## Working data
------------------------------------------------------------

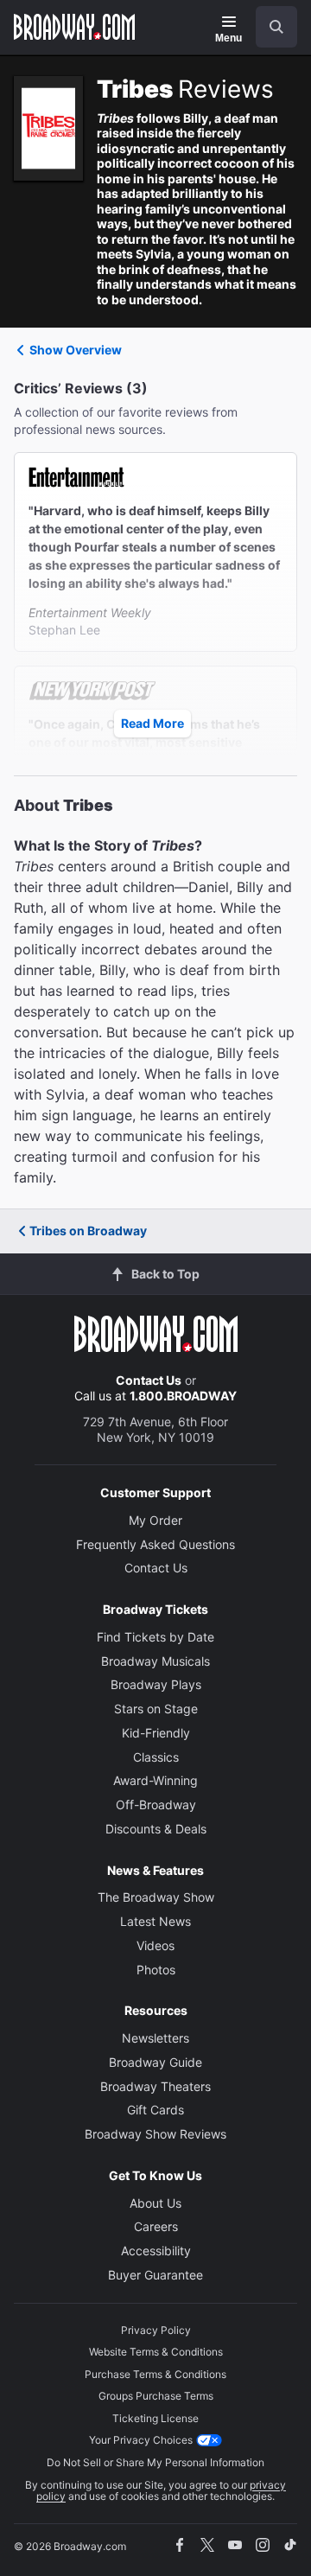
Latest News (155, 1921)
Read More (152, 723)
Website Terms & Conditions (156, 2351)
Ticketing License (155, 2418)
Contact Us (148, 1380)
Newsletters (155, 2038)
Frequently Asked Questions (155, 1544)
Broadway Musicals (155, 1661)
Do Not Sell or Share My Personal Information (155, 2462)
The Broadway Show (156, 1897)
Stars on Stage (156, 1708)
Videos (155, 1945)
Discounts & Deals (155, 1828)
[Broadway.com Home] (74, 27)
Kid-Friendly (156, 1732)
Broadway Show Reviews (155, 2133)
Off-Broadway (156, 1804)
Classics (156, 1757)
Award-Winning (155, 1780)
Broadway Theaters (155, 2086)
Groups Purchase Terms (155, 2395)
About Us (155, 2203)
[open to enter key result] (276, 27)
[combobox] (269, 27)
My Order (155, 1520)
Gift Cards (155, 2109)
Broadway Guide (155, 2062)
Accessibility (156, 2250)
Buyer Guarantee (155, 2274)
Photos (155, 1969)
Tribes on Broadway (88, 1230)
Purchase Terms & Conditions (155, 2374)
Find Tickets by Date (155, 1636)
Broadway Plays (156, 1684)
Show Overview (75, 349)
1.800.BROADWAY (183, 1395)
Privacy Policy (156, 2330)
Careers (156, 2226)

------------------------------------------------------------

## Exercise requirements
The string "Terms" may occur on several lines of the listing; state how many such lines there are, giving the number only.

## Solution for this problem
3